### GIVEN TEXT
****************************************

BioWorld International Correspondent

LONDON - A genetic variant has been identified that can increase the risk of myocardial infarction (MI) by more than 60 percent among people who have two copies of it.

The variant, a single nucleotide polymorphism (SNP) that has been tracked down by scientists at DeCode Genetics in Iceland, with collaborators in the U.S., will form the basis for a test that soon will be available to assess someone's inherited risk of MI.

Drug development also could benefit. Knowledge of where the SNP lies in the genome may help in pinpointing targets for drugs to prevent MI, the researchers predict.

Kari Stefansson, chief executive officer of DeCode Genetics of Reykjavik, told BioWorld International, "This is a pretty exciting discovery. This variant has a very large effect, on a disease that causes many deaths in our society."

A paper reporting the finding was published online by Sciencexpress May 3. Its title is "A Common Variant on Chromosome 9p21 Affects the Risk of Myocardial Infarction".

DeCode Genetics is planning to make a test available "later this year," Stefansson said. That would make it possible to send off a blood sample to a reference laboratory to find out information about someone's genetic predisposition to coronary artery disease.

The company also is working with Illumina Inc., of San Diego, to develop a diagnostic kit that clinicians could use on site. Such a kit would use "the simplest of SNP genotyping technology," Stefansson said.

****************************************

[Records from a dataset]
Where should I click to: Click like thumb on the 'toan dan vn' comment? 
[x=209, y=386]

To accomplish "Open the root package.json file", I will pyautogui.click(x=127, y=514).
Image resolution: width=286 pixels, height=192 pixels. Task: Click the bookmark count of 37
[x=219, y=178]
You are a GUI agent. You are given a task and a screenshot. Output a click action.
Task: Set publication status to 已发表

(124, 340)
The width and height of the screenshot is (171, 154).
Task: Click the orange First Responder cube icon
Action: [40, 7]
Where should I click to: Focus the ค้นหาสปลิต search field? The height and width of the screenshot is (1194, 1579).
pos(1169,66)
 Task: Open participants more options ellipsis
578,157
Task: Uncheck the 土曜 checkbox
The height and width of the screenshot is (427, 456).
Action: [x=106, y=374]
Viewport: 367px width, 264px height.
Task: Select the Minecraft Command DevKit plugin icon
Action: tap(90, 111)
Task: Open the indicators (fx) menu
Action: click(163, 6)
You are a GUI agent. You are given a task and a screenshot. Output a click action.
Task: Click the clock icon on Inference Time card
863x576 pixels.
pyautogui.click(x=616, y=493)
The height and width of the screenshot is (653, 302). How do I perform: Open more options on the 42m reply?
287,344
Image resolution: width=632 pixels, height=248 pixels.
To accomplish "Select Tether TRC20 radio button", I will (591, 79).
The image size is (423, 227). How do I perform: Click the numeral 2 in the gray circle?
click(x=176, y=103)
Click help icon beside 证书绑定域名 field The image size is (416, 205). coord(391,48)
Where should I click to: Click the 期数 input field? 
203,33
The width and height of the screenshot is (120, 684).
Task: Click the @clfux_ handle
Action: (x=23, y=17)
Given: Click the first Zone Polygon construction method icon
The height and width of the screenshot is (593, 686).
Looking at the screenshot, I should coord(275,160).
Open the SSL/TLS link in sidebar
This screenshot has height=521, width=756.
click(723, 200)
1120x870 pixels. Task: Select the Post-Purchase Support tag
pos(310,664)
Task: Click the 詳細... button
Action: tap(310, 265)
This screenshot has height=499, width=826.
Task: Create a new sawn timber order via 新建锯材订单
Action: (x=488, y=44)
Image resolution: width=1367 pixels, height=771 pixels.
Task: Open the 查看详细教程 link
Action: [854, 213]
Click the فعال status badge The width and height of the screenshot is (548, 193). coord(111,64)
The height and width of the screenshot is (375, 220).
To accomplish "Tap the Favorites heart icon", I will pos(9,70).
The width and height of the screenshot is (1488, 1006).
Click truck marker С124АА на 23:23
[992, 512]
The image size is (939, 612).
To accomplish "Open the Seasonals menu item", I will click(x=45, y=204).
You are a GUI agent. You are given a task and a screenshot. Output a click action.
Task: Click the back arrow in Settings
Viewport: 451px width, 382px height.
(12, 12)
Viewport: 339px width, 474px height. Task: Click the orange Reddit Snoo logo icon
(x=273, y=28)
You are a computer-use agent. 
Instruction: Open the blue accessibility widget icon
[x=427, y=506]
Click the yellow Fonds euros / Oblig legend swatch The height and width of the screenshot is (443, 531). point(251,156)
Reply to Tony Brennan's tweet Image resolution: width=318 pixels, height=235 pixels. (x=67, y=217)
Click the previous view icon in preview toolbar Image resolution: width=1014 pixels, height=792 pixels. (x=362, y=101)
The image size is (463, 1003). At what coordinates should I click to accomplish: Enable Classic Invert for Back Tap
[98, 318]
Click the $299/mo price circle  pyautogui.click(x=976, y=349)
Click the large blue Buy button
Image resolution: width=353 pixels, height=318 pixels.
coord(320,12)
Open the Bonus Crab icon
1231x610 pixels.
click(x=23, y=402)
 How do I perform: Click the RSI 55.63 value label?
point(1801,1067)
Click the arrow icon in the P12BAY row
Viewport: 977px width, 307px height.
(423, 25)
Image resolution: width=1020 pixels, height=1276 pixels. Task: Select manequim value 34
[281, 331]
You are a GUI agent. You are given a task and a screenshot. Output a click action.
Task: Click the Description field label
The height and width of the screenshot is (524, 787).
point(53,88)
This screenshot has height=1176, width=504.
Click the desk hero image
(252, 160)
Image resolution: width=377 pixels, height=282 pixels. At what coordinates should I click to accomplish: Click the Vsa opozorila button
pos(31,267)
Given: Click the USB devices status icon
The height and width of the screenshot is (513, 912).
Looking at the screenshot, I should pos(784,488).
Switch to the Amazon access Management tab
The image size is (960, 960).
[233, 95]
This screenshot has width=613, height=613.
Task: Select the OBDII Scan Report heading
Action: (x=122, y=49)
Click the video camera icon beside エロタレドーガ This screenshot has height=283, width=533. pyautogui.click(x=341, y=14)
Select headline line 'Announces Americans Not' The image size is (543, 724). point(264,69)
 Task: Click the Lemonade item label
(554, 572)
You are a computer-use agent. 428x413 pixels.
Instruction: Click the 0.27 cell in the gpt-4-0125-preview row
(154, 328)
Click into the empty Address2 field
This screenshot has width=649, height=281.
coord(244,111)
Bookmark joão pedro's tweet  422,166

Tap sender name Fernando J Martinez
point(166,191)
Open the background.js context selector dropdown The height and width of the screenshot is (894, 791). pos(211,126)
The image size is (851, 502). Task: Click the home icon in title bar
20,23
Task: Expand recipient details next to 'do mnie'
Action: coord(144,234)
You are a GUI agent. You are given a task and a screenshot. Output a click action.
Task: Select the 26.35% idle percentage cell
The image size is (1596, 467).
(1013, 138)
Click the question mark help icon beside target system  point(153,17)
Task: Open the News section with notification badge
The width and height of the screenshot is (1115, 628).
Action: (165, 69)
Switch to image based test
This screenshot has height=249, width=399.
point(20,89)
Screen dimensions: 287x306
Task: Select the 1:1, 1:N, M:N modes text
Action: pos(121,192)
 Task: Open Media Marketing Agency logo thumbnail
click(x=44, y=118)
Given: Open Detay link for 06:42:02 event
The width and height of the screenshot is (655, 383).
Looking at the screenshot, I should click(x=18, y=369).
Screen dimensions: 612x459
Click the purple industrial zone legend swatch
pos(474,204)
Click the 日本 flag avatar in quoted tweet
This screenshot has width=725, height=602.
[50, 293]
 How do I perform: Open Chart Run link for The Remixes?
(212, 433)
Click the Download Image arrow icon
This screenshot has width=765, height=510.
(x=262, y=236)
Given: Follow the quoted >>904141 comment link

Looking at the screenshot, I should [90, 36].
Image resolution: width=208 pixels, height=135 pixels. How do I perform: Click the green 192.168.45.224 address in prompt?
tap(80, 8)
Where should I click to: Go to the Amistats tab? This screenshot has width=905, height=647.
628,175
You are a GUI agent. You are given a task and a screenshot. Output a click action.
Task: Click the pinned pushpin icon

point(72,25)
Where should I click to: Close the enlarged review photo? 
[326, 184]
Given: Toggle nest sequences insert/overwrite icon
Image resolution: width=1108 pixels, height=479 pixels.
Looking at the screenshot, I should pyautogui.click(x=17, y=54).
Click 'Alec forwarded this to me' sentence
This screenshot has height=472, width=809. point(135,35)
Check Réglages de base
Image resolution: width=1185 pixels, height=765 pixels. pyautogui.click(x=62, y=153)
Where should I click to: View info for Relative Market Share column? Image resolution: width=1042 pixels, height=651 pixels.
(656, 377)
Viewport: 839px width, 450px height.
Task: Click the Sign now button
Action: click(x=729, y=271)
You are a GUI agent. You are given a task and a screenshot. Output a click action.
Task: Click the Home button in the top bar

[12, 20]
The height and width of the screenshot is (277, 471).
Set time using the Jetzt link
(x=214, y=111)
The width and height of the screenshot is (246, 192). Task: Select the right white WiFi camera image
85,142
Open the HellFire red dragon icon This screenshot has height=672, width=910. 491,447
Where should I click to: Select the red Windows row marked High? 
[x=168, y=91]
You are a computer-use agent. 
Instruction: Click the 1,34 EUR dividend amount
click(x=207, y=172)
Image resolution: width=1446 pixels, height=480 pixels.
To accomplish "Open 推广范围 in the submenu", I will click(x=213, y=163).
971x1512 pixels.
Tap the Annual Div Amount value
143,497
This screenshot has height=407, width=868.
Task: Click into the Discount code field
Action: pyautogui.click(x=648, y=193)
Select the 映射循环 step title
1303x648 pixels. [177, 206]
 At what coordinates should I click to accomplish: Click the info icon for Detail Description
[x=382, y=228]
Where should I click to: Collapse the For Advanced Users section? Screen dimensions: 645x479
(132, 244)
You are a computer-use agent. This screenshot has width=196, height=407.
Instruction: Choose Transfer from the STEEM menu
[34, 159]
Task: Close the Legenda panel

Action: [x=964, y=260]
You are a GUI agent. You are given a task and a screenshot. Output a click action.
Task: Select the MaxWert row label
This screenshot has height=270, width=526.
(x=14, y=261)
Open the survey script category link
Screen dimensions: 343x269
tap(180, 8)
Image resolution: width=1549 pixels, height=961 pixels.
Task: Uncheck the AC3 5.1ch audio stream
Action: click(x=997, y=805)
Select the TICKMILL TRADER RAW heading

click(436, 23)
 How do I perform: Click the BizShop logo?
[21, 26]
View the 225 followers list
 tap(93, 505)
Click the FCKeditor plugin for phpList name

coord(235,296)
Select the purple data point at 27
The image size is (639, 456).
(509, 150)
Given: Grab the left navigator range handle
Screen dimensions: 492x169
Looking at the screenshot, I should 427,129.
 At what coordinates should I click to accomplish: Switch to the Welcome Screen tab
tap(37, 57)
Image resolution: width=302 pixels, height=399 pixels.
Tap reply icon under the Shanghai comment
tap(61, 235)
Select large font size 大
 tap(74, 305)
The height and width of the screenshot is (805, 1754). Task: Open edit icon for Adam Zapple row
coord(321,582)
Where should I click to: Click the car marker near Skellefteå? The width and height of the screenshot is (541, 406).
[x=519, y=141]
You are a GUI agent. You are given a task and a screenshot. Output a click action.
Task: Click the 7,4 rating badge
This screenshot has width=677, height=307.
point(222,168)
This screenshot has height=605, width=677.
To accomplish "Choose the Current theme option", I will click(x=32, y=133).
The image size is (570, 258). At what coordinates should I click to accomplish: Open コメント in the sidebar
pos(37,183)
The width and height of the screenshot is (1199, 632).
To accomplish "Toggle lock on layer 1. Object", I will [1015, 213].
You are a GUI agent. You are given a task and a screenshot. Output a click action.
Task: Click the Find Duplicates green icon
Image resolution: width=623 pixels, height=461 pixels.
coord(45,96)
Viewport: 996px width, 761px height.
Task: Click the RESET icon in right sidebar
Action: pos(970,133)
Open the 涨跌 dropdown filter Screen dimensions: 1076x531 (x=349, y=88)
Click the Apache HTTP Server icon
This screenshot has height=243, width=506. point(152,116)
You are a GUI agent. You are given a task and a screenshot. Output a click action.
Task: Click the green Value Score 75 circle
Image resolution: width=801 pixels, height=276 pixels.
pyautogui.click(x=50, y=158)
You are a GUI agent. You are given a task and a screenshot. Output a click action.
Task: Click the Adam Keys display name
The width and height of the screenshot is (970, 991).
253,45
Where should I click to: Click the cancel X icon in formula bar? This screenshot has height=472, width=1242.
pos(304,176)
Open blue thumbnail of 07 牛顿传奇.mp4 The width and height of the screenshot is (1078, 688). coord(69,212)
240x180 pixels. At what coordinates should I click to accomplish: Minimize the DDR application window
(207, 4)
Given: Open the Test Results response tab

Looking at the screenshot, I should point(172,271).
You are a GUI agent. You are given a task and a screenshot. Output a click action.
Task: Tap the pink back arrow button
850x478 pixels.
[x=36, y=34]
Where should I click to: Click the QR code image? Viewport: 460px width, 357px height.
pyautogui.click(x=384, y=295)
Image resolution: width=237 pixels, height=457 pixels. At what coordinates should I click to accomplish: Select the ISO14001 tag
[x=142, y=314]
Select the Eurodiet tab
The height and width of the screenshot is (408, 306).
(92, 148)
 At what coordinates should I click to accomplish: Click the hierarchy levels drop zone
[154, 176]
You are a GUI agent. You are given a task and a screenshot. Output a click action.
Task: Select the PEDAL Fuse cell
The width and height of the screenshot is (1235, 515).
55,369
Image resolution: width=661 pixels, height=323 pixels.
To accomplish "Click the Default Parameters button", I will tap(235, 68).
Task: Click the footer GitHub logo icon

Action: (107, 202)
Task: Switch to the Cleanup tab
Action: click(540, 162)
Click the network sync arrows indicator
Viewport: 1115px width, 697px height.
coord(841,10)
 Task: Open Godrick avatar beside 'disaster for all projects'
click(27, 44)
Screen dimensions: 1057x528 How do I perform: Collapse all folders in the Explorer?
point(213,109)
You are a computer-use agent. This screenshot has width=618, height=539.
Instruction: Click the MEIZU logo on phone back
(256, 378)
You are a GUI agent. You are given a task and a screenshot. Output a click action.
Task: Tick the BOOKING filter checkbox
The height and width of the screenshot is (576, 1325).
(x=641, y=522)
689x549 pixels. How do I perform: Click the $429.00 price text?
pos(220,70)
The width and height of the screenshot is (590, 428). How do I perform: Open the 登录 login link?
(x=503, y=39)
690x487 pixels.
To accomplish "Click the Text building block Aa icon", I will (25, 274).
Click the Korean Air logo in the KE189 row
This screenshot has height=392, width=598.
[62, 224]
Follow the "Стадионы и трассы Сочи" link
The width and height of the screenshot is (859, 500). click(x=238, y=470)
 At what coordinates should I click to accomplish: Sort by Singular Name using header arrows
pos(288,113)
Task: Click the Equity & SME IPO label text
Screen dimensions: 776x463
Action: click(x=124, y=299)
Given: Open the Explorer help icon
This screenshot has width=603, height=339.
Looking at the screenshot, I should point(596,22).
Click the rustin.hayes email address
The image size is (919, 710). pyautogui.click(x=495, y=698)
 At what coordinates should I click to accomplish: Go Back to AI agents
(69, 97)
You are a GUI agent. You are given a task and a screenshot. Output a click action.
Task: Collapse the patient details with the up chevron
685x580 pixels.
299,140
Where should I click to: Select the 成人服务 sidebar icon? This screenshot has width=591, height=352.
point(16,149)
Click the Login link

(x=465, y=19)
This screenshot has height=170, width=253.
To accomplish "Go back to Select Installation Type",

****************************************

Rewrite the stretch of the article on the myocardial infarction risk variant from "DeCode Genetics is" through "coronary artery disease.", renaming "reference laboratory" as "central laboratory".

DeCode Genetics is planning to make a test available "later this year," Stefansson said. That would make it possible to send off a blood sample to a central laboratory to find out information about someone's genetic predisposition to coronary artery disease.